» **Work to do**
Copy the rows from the line with "Click the County" to the line with "tap(1198, 322)", swapping "legend" for "map key" and leaving everything else unchanged.

» **Data shown**
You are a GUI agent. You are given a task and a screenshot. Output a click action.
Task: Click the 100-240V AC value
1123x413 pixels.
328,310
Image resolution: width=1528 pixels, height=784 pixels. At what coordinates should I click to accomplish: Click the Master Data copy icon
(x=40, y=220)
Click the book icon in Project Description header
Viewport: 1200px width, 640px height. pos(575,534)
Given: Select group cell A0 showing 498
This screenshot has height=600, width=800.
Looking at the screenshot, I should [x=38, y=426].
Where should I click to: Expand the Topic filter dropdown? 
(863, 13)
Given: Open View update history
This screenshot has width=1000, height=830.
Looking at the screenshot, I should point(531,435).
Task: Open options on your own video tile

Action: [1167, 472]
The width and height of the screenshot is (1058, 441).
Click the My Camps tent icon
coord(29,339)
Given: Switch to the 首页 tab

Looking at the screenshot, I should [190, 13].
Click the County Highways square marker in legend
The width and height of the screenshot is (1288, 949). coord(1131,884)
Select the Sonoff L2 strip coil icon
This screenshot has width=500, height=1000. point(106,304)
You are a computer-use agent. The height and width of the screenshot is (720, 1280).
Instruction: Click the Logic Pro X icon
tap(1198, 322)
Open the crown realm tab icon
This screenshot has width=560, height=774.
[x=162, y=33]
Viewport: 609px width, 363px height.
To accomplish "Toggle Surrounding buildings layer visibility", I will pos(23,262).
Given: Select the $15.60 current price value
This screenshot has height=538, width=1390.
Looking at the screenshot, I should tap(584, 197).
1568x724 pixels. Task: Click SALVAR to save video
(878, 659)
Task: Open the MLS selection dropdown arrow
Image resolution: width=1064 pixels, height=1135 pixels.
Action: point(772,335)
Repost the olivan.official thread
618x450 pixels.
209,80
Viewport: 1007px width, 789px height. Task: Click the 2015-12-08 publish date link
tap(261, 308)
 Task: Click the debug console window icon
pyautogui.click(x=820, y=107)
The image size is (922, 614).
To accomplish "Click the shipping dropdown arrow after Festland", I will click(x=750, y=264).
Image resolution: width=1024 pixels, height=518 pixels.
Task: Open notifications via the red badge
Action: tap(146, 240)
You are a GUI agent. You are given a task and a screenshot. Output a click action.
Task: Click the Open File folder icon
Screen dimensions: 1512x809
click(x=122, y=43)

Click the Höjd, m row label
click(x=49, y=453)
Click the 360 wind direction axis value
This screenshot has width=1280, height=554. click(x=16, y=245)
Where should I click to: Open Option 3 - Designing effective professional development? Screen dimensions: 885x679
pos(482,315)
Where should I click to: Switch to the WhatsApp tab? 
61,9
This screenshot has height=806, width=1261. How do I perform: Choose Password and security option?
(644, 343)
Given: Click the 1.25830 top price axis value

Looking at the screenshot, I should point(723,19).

» **Reply**
Click the County Highways square marker in map key
The width and height of the screenshot is (1288, 949). coord(1131,884)
Select the Sonoff L2 strip coil icon
This screenshot has width=500, height=1000. point(106,304)
You are a computer-use agent. The height and width of the screenshot is (720, 1280).
Instruction: Click the Logic Pro X icon
tap(1198, 322)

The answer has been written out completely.